- _EXTRAIT DU DOCUMENT_

Page:Myrand - Frontenac et ses amis, 1902.djvu/11

La bibliothèque libre.
Le texte de cette page a été corrigé et est conforme au fac-similé.
xi

Il fallait donc, et d’urgence, supplier à cette lacune dans la preuve documentaire, remplacer par des faits les lettres disparues, étudier enfin la vie de Madame de Frontenac et la justifier, devant l’histoire, des odieux soupçons planant sur sa conduite et pesant sur sa mémoire.

On aurait mauvaise grâce à reprocher à l’auteur le caractère flottant, indécis, de telle ou telle partie de cette étude, ou son hésitation à suivre un plan bien déterminé. Ce défaut de méthode révèle plutôt un défaut de moyens. Non seulement la source historique, l’archive, demeure souvent inaccessible, mais également l’usage du livre spécial lui est refusé. À proprement parler, nous n’avons pas ici de bibliothèques où l’on soit sûr de trouver, comme libre de consulter, tous ses auteurs. Or, la bibliothèque n’est-elle pas le coffre d’outils de l’ouvrier intellectuel, comme les archives sont les matériaux du monument qu’il édifie ? Privez cet honnête artisan de ces deux ressources essentielles et il fera banqueroute à la meilleure des tâches.

- _JEU DE DONNÉES_
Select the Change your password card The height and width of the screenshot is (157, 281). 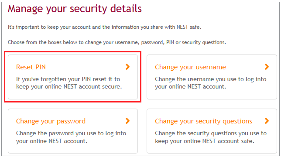[x=73, y=131]
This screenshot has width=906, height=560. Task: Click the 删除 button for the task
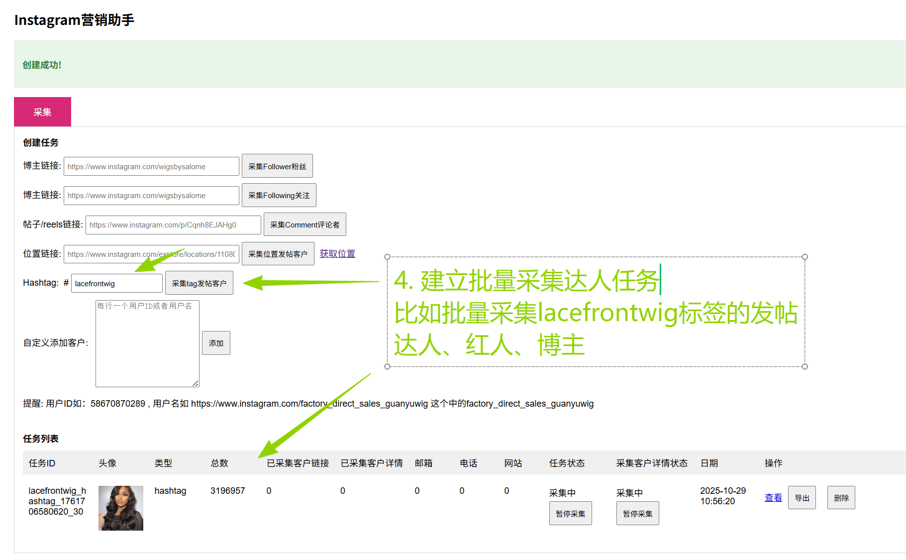click(841, 498)
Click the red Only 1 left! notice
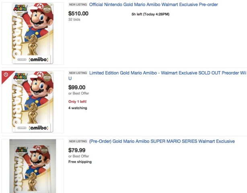 coord(77,101)
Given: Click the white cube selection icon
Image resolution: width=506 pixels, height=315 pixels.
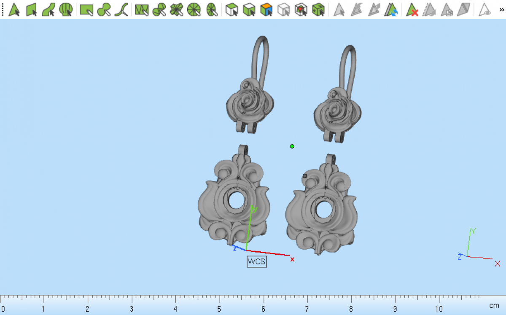Looking at the screenshot, I should 232,9.
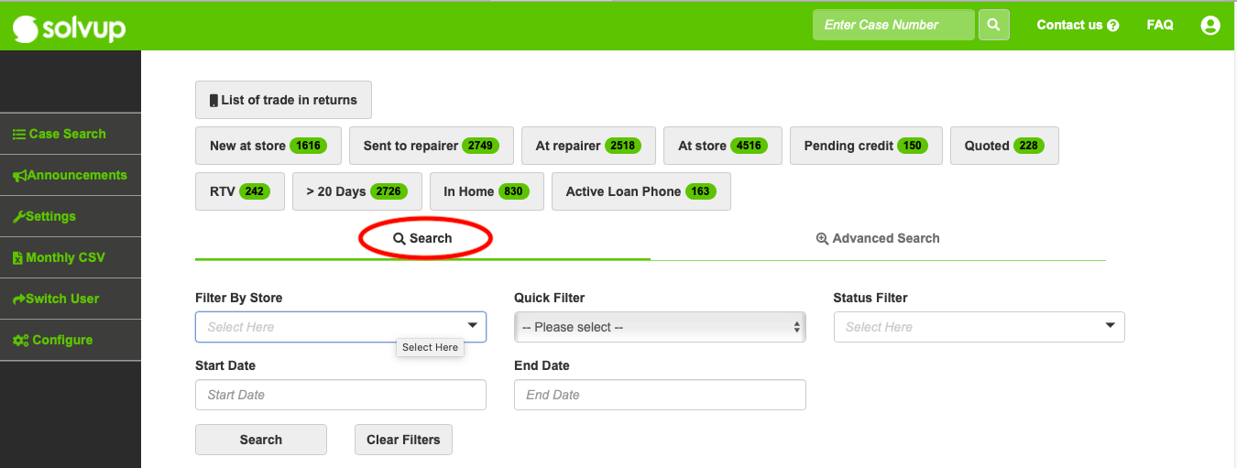
Task: Click the Start Date input field
Action: point(341,395)
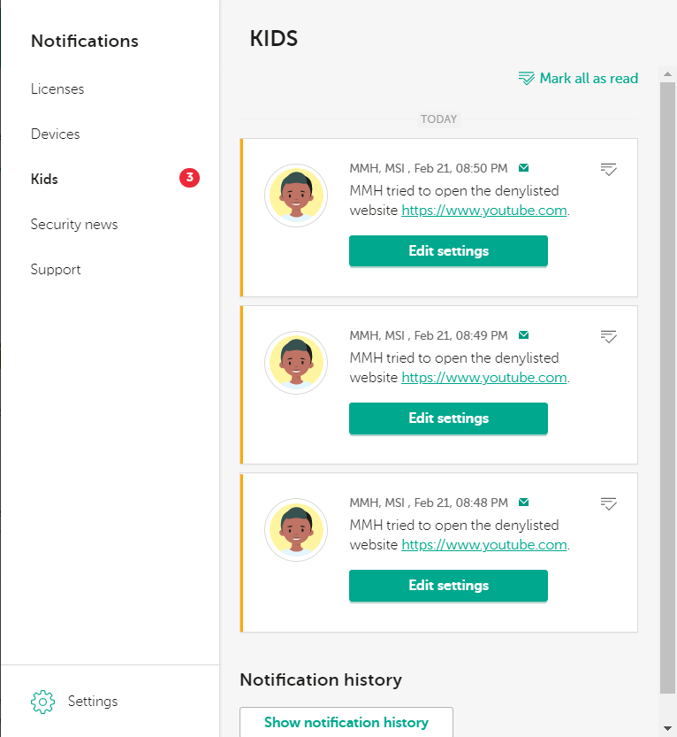Open the Support section
The width and height of the screenshot is (677, 737).
(x=56, y=270)
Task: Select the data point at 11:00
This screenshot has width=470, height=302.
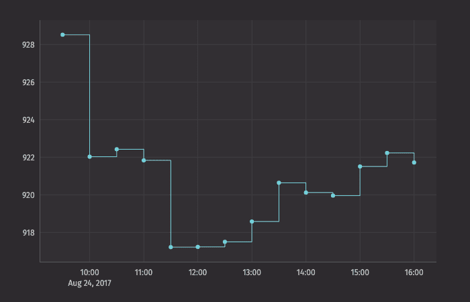Action: 144,160
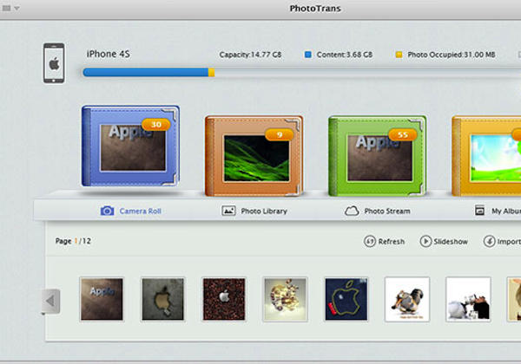Switch to the Photo Library tab
Viewport: 521px width, 364px height.
coord(254,211)
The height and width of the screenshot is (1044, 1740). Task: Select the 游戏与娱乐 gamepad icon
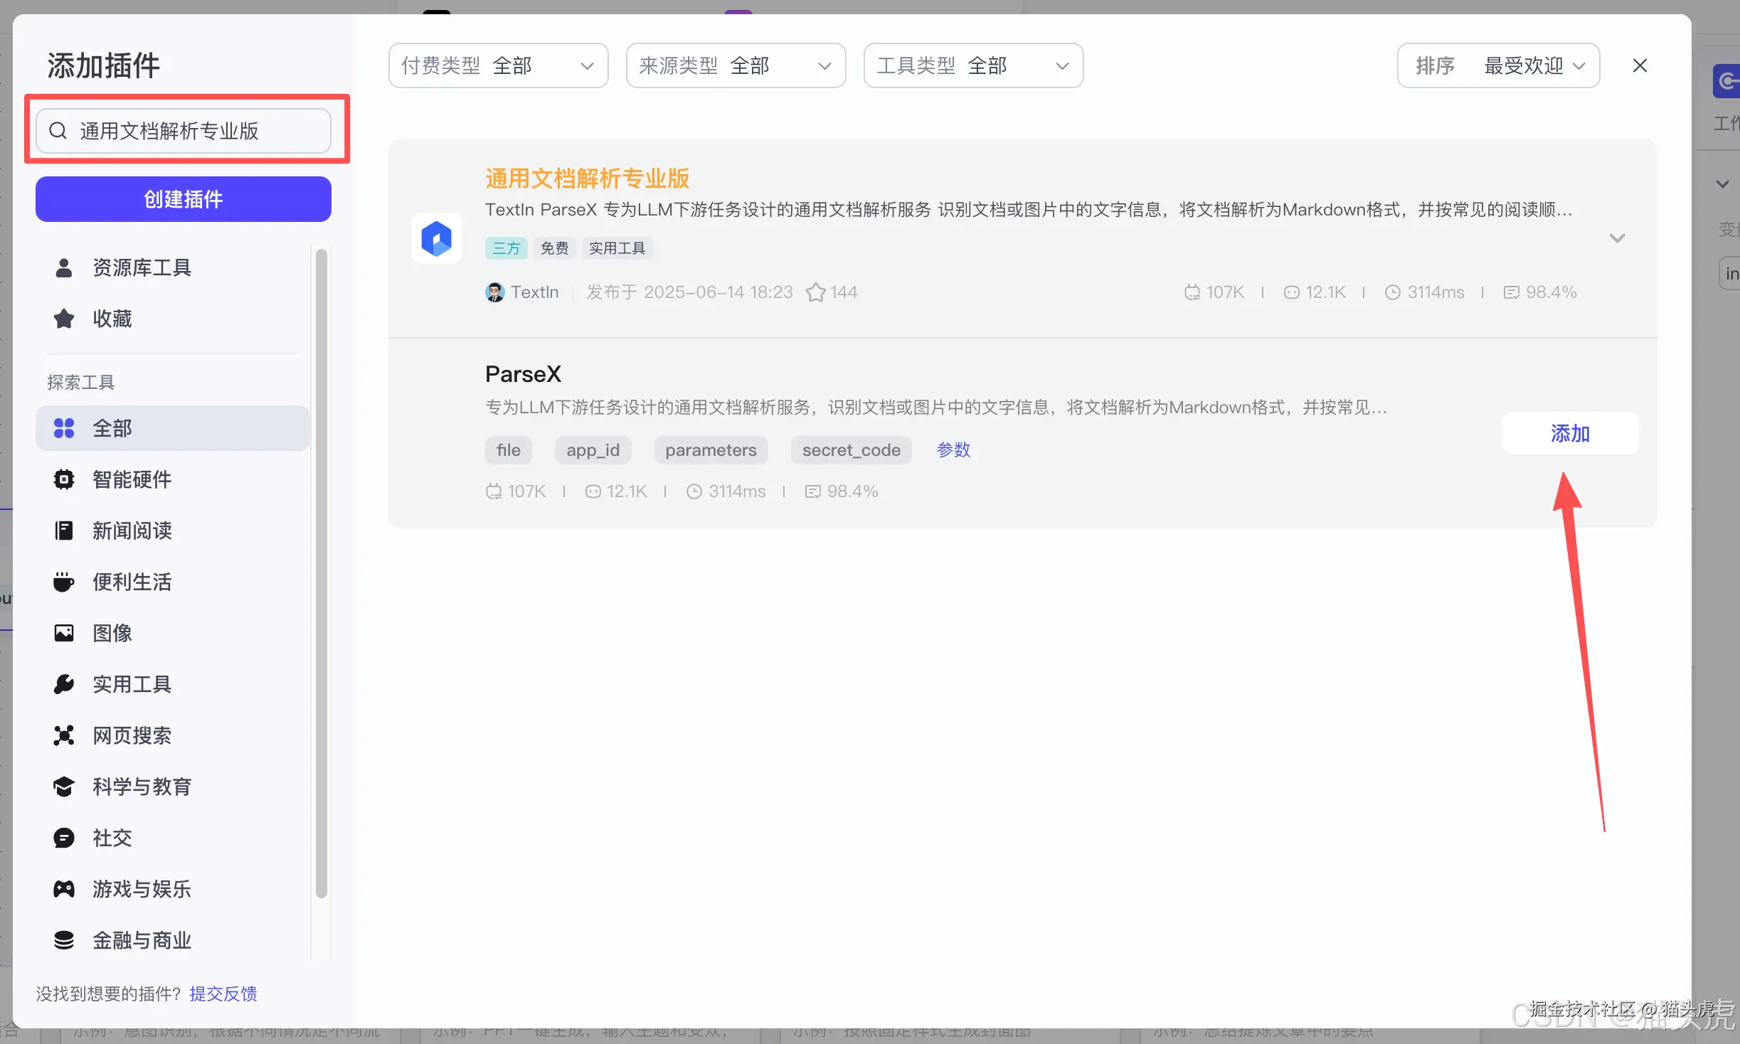[x=63, y=889]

- _SÉRIE DE TÂCHES_
a – Dans l'extrait du document, à quoi le défaut de méthode de l'étude est-il attribué ?
b – Reproduisez fidèlement le passage de l'extrait du document qui va de « La bibliothèque libre. » jusqu'à « sur sa mémoire. ».

- _RÉPONSES_
a – À un défaut de moyens.

b –
La bibliothèque libre.
Le texte de cette page a été corrigé et est conforme au fac-similé.
xi

Il fallait donc, et d’urgence, supplier à cette lacune dans la preuve documentaire, remplacer par des faits les lettres disparues, étudier enfin la vie de Madame de Frontenac et la justifier, devant l’histoire, des odieux soupçons planant sur sa conduite et pesant sur sa mémoire.